Trying to integrate the recent hypocretin/ orexin findings with decades of sleep research, some neuroscientists are proposing models to help guide future experiments. Kilduff and Peyron, for example, have sketched out a model18 in which hypocretin/orexin cells promote wakefulness by stimulating several brain regions, including the locus coeruleus. They suggest that the hypocretin/orexin cells are active both during waking and REM (rapid eye-movement) sleep — based on electrophysiological studies showing that some cells in the lateral hypothalamus display this pattern of activity. But during non-REM sleep, which normally comprises the transition between waking and REM sleep, a region of the brain called the preoptic area inhibits the hypocretin/orexin cells.

As an organism enters REM sleep, Kilduff and Peyron suggest, this inhibition dampens and the hypocretin/orexin cells fire up again. Although the researchers propose that hypocretin/orexin cells are active both during waking and REM sleep, they believe that the neuropeptides have different effects during these two phases because of the modulatory activity of other brain regions. For example, cells in the locus coeruleus would be active during waking because of their stimulation by the hypocretin/orexin cells, but would quieten down during REM sleep because of inhibitory inputs from other brain structures.

Not everyone agrees with this model. “If you follow that model through, the lack of hypocretins/orexins should cause continuous sleepiness,” says Clifford Saper at the Beth Israel Deaconess Medical Center and Harvard Medical School in Boston. “This is not really the case.” Saper thinks that Kilduff and Peyron's model is missing a negative feedback loop that would ensure organisms go quickly from sleeping to waking, and vice versa. “You can visualize this as a see-saw, with either one side up, or the other side up, but spending very little time in transition,” says Saper. “The hypocretin/orexin input acts like a finger pushing down on the side that favours wakefulness. Without it, the system becomes unstable, with people or animals flipping out into sleep states abruptly, which is the hallmark of narcolepsy.”

Testing any model will involve monitoring the activity of hypocretin/orexin- producing cells during sleep and wakefulness. Thomas Scammell, also at the Beth Israel Deaconess Medical Center and Harvard, has taken a first step by monitoring the expression of Fos, a gene used as a marker of neuronal activity. His team's unpublished findings suggest that hypocretin/orexin cells seem to be most active during wakefulness, but are quiet during REM sleep, suggesting another revision to Kilduff's model.

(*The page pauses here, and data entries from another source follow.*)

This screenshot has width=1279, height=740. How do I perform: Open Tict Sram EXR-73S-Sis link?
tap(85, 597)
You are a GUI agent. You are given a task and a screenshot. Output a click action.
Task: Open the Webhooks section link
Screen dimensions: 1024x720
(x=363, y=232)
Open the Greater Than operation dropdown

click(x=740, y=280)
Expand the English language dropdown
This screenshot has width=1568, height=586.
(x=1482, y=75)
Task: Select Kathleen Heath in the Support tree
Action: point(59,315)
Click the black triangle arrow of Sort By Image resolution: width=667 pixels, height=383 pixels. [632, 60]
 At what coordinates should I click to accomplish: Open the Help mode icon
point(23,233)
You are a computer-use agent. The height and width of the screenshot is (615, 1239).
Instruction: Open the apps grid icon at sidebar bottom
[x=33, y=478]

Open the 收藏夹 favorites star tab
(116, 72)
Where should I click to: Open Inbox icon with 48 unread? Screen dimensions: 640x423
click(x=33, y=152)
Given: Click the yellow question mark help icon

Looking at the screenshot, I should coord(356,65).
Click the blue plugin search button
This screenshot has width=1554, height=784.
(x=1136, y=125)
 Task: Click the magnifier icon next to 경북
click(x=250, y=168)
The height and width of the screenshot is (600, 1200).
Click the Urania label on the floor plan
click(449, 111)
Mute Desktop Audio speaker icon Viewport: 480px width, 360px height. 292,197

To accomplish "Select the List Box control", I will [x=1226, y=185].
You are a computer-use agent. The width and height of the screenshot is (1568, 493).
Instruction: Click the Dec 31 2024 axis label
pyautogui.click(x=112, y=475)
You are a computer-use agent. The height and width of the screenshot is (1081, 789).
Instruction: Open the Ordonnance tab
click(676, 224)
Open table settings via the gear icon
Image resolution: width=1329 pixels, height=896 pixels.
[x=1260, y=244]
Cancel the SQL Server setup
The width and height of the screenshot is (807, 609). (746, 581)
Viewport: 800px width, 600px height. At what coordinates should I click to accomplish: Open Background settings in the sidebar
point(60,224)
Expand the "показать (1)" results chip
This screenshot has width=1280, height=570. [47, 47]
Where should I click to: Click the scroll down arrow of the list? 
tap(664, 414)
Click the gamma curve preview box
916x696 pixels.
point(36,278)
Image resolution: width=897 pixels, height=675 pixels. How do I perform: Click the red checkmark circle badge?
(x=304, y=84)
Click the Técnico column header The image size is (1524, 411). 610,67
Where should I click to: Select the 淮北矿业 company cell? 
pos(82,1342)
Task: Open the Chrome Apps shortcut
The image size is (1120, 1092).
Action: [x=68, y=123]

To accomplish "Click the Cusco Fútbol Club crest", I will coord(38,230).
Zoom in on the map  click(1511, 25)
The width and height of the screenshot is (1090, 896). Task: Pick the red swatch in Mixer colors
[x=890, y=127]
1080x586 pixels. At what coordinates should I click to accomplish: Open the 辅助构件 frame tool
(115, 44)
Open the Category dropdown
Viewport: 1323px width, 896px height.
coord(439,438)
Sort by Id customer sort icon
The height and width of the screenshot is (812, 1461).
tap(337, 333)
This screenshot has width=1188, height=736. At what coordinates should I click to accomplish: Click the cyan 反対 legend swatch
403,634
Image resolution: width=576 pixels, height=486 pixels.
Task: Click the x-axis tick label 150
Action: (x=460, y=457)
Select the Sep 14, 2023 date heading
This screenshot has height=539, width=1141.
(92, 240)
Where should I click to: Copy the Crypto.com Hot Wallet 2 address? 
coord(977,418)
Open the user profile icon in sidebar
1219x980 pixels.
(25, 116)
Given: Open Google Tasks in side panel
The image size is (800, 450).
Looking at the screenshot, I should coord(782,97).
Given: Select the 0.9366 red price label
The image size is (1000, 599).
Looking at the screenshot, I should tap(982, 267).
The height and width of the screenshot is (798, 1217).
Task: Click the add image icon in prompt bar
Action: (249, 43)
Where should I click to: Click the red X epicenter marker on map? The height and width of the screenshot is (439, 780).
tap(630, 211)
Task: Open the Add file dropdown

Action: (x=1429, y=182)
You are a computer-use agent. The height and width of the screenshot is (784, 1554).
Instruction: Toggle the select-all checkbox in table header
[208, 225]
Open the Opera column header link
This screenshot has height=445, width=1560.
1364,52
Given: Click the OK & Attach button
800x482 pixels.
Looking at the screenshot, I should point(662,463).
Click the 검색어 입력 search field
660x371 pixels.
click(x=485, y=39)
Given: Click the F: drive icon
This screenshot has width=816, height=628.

But ultimately, electrophysiological recordings will be needed to characterize the hypocretin/orexin cells' behaviour more precisely.

Although the precise mechanics of hypocretin/orexin function remain to be elucidated, neuroscientists agree that the neuropeptides offer an unprecedented opportunity to study how the brain divides our lives between sleep and wakefulness. It is a far cry from just three years ago, when Kilduff got a less than enthusiastic reaction when he talked at meetings about a neuropeptide system of then unknown function. Today, there is little chance of anyone in the audience dozing off while Kilduff or any of the other major players in hypocretin/orexin research gives a presentation. “On the other hand,” jokes Kilduff, “as long as I see people doing that, I know I'll have a job.”